Video games are worth your time

Like many young men during faced with months at home with only a girlfriend and regular shipments of craft beer for company, I returned to video games during lockdown. Our Nintendo Switch became among the most-used objects in the flat, while my dormant Steam account was re-awoken.

I never exactly left video games, but when I became a journalist I had less time for them (indeed, less time for everything). What had been a daily habit became an occasional pastime, as less important but more financially pressing matters took over.

My return to gaming has coincided with an outbreak of anti-gaming sentiment. This time it is not the anti-violence, anti-sex agenda of Jack Thompson, but – in keeping with our times – concerns about whether video games could be confining young men to their mum’s basements.

Like so many, the story starts with podcaster Joe Rogan. Earlier in the summer Rogan worried that video games might be too fun, and distracting people from more worthwhile endeavours. His own addictive personality – his comedy career was once put at risk by an obsession with the cue sport pool – doubtless informs this.

Video games are a real problem. They’re a real problem. You know why? Because they’re fucking fun. I have a real problem with them. You do ’em and they’re real exciting, but you don’t get anywhere.

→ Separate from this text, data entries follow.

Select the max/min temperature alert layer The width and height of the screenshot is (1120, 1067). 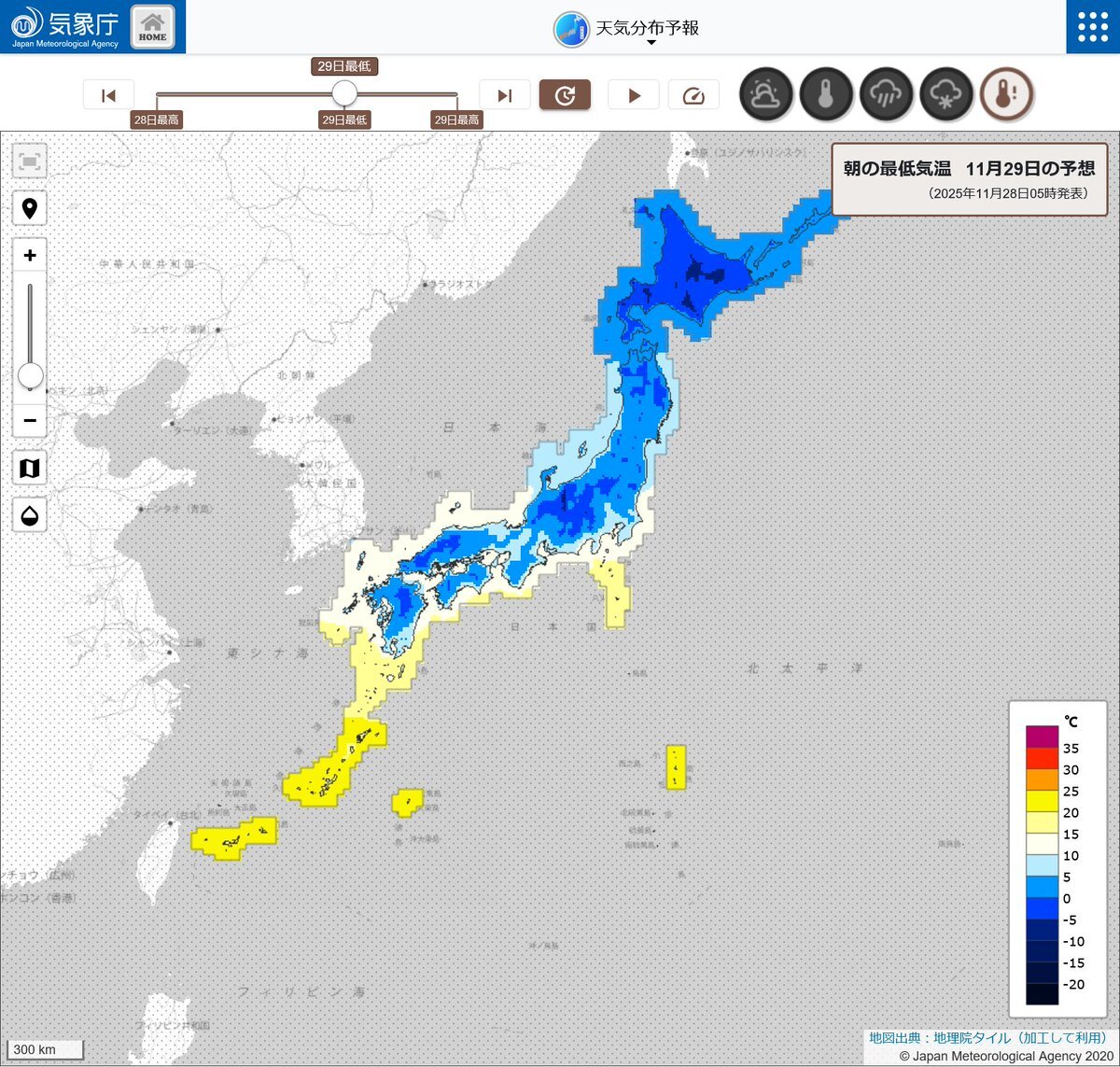click(1006, 94)
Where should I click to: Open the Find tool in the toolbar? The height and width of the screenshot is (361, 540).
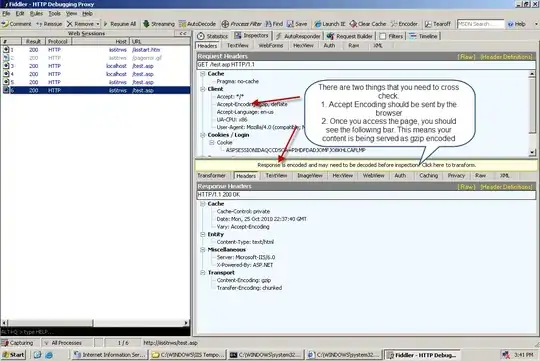tap(274, 24)
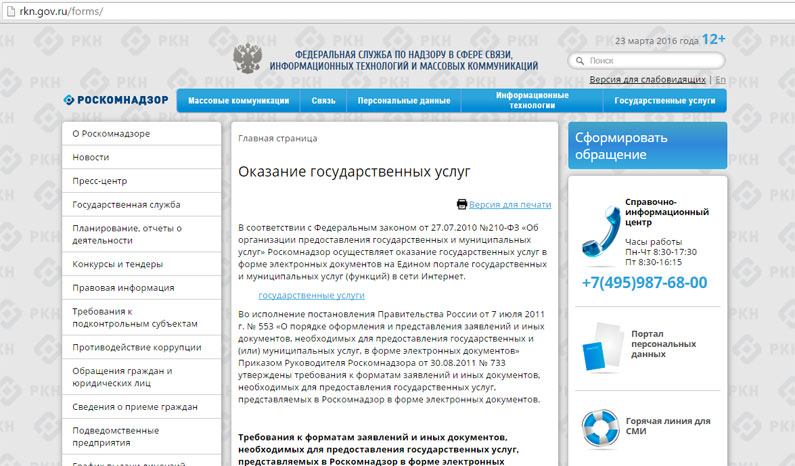795x466 pixels.
Task: Open the personal data portal documents icon
Action: pyautogui.click(x=602, y=344)
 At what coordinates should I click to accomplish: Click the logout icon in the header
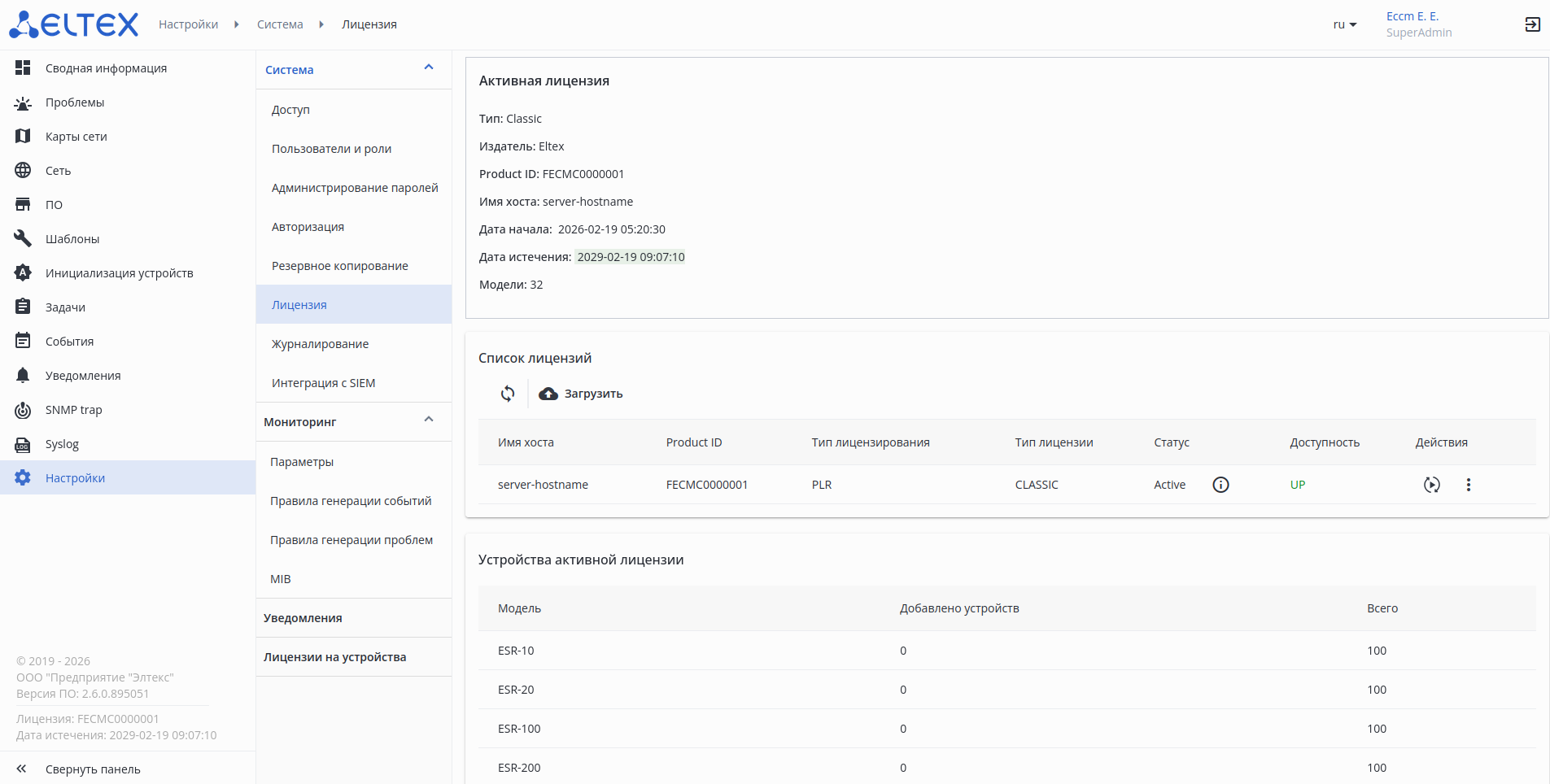(1532, 24)
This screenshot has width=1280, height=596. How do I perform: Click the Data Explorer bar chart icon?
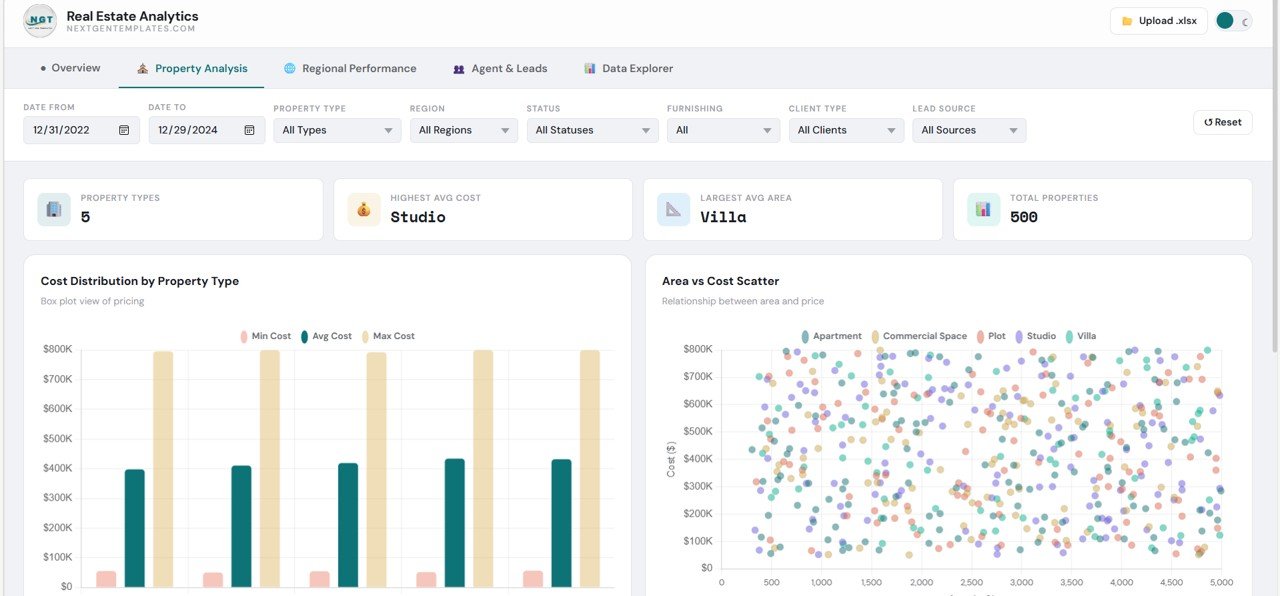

Rogan offered up the unrelatable alternative of learning a martial art and working towards running your own school. But if you take his point generously, he thinks that instead of playing video games it’s better for people to make something of themselves in the real world.

Addictive gaming mechanics are increasingly commmon today. In the dark ages players were dropped into games with minimal instruction and left to figure things out for themselves. This learning curve had been eased when I started playing in the nineties, and now many games offer constant reinforcement to keep you playing.

That will sound like a gamer’s version of the four Yorkshireman sketch, but it’s true. Over lockdown I booted up Super Ghouls ‘n Ghosts, a brutal platforming game with unforgiving controls and the ever-present threat of dying and being returned to the start. If anything the developers seemed to be discouraging you from playing.

Many games are now designed to be as addictive as the smartphone apps they compete with. Unsurprisingly some people have trouble with it. I’m sure that for young men especially there is a risk of it distracting them from more ‘worthy’ pursuits for evolutionary reasons outlined by Louise Perry on UnHerd.

Yet I disagree with Rogan’s analysis on two counts. First, there’s nothing innately more worthwhile in pursuing a real world hobby over a virtual one. Sports can give you exercise that mashing a game controller can’t, but the sense of achievement, friendships and enjoyment are all as valid in gaming. Even the odds of becoming a martial arts instructor and a YouTube gamer are probably not that different.

More imporantly, the fixation on real world achievement is ill-advised. People will always be obsessed with status, particularly young men who need it to get laid. Yet not everyone can win life’s contests, and inculcating a healthy attitude to triumph and disaster – to borrow Rudyard Kipling’s phrase – seems better for society than urging everyone on.

The writer Ben Sixsmith, in one of the few analyses of Rogan not written through a progressive’s gritted teeth, put it like this:

Rogan talks about minimalism, and ordering your life around what you want to do. Again, there is wisdom in that. There is no point killing yourself working a job that you hate and then blowing your money on a slightly nicer car to take you to the job. But having a safe, comfortable home is expensive by its very nature — and, besides, what many people ‘want to do’ is essentially exclusive. The world does not have room for a million Joe Rogans. 

Video games are a meaningful, good hobby for many people, and far from the problem Rogan describes. Like most things they are better in moderation than excess, and people with addictive personalities might do well to eschew them. Yet the same could be said for Rogan’s beloved weed, or even martial arts.

Like the martial arts programmes that Rogan does punditry for, video game systems increasingly tally your total playtime with each game. My sojourn in The Legend of Zelda: Breath of the Wild lately hit hours in three figures, while I’ve notched up 500 hours on Europa Universalis IV, and maybe as long on Team Fortress 2.

What would I have done instead? Studied harder at school? Put in more time at the office? Those hours were well spent.